[O que fazer]
a) Segundo o texto sobre os espíritas progressistas, para que a autora desembarcou na França?
b) Escreva o que vem depois da última frase do texto sobre os espíritas progressistas.

[Trecho fornecido]
Por Dora Incontri
Tempos atrás em nosso site da Associação
Brasileira de Pedagogia Espírita, num desses debates acalorados que provocamos
no movimento espírita, lançamos um abaixo assinado, pontuando algumas questões
relativas a certas declarações de Divaldo Franco. Os que assinamos esse
documento nos autodeclaramos espíritas progressistas.
Esse qualificativo foi objeto de apaixonadas
discussões. Alguns achavam que seria um pleonasmo, outros se indignavam,
dizendo que não existem espíritas progressistas. Que espírita é espírita e
pronto. Quem se intitula progressista – insinuavam ou diziam aos berros –
certamente é comunista, esquerdopada e deveria ir para Cuba (sic).
Na época, cheguei a explicar para alguns que
sim, espírita progressista é um pleonasmo, mas porque existem tantos espíritas
conservadores, retrógrados, que se torna uma necessidade enfatizar o caráter de
vanguarda de grupos como o nosso.
O que significa afinal progressista? É um
termo usado de forma genérica, para indicar posições de mais abertura, mais
avançadas, em qualquer domínio. Por exemplo, diz-se: os setores mais
progressistas de tal ou qual religião, de tal ou qual corrente política e assim
por diante. Não se refere a uma ideia específica, mas a uma atitude de
compreender e aceitar o novo e procurar soluções mais corajosas para as
mudanças da sociedade. Trata-se de uma postura mais crítica em relação à
realidade.
Ora, inacreditavelmente deu-se um fato, que
preciso narrar aqui. Meses depois do tal documento assinado por “espíritas
progressistas”, eis que desembarco na França para a filmagem de um documentário
sobre Kardec, do qual sou corroteirista e pesquisadora. Entrevistamos
sociólogos, antropólogos, historiadores que têm como objeto de estudo Kardec e
o espiritismo. E qual não foi meu deleite ao ouvir de todos, sem exceção,
justamente a palavra “progressista”, para se referir a Kardec e ao espiritismo,
no século XIX! Todos os acadêmicos colocam o nascimento do espiritismo e a
atuação de Kardec num contexto de grande efervescência cultural, de ideias de
transformação da sociedade e que o espiritismo surgiu na vanguarda, aliado ao
socialismo utópico, à homeopatia, ao feminismo, à emancipação da Igreja e à
afirmação da liberdade e da razão.

[Registros listados]
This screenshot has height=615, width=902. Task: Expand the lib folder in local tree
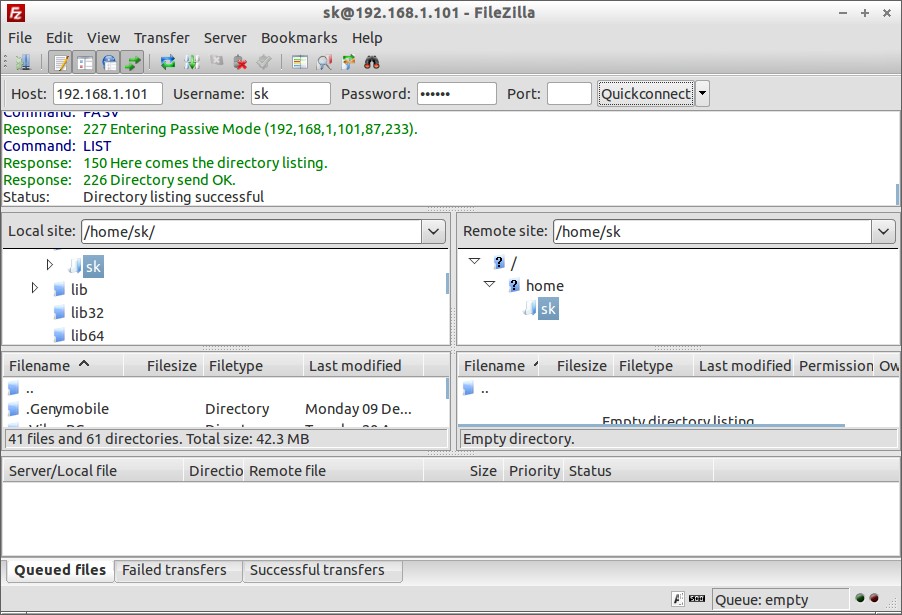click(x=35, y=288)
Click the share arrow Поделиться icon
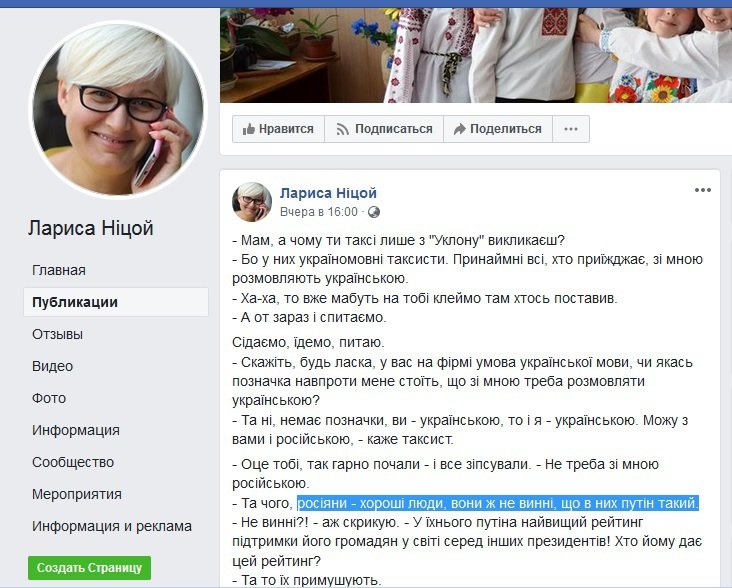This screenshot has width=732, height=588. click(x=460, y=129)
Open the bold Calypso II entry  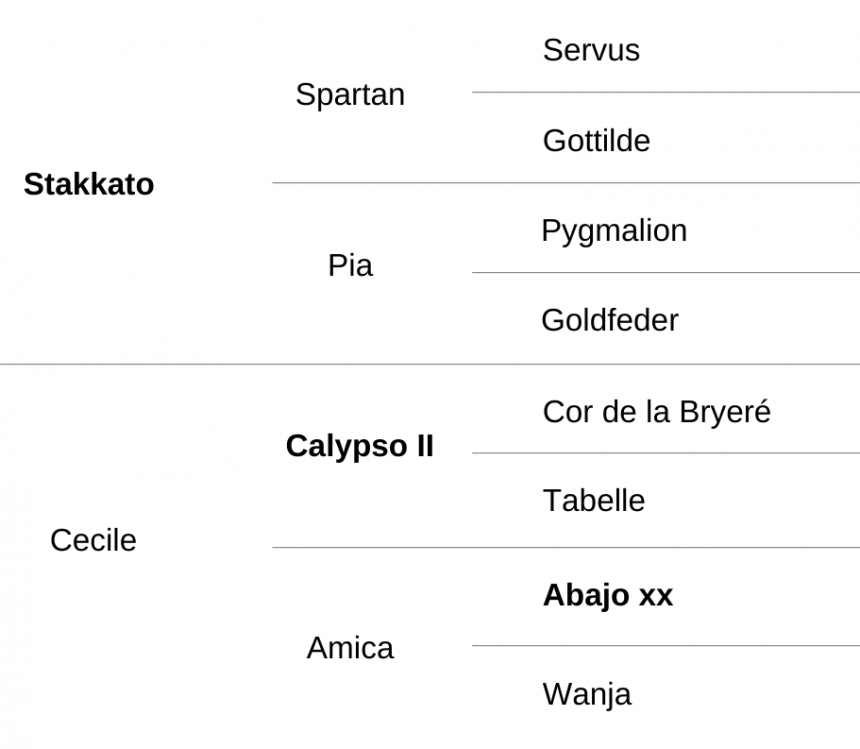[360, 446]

[Respostas dadas]
a) Para a filmagem de um documentário sobre Kardec, do qual é corroteirista e pesquisadora.

b)
Por isso, podemos plenamente reivindicar esse
termo como próprio do espiritismo, até porque se trata de uma filosofia que
enfatiza a evolução, ao contrário daquelas religiões salvacionistas e
daquelas doutrinas materialistas pessimistas. Entendendo-se que nem toda
religião é salvacionista (por exemplo, o budismo e o hinduísmo não são, mas
também não são evolucionistas) e nem toda doutrina materialista é pessimista
(por exemplo, o marxismo não é, porque tem a ideia de fazer, através da
revolução, uma sociedade futura sem Estado e sem classes e a psicanálise
freudiana é pessimista, porque Freud não vê muita saída para o ser humano,
pelos seus impulsos de agressividade e morte.) Entendendo-se também que toda
visão evolucionista, seja revolucionária ou não, assume que a história e a
humanidade estão em mudança permanente para melhores condições e propõe que os
indivíduos sejam sujeitos históricos que influenciem nesse movimento.
Sucedendo-se a Kardec, tivemos Léon Denis na
França e Herculano Pires no Brasil – ambos progressistas, no sentido de serem
críticos da sociedade e trabalharem pela sua melhoria com ideias novas e
abertas, dentro de seus contextos, claro. É preciso alertar também que as
ideias progressistas de uma época podem depois parecer muito óbvias, porque em outra
época, elas já foram incorporadas.
Aqui no Brasil, justamente no campo da
educação, tivemos os espíritas progressistas, o próprio Herculano, que criou o
termo Pedagogia Espírita e começou a teorizar sobre o assunto e antes dele,
Eurípedes Barsanulfo e Anália Franco, ambos do final do século XIX e início do
século XX e que assumiram propostas muito à frente de sua época, por
exemplo, a inclusão da mulher, do negro, uma educação inter-religiosa, ativa e
com diálogo e afeto – coisas totalmente ausentes daquele tempo.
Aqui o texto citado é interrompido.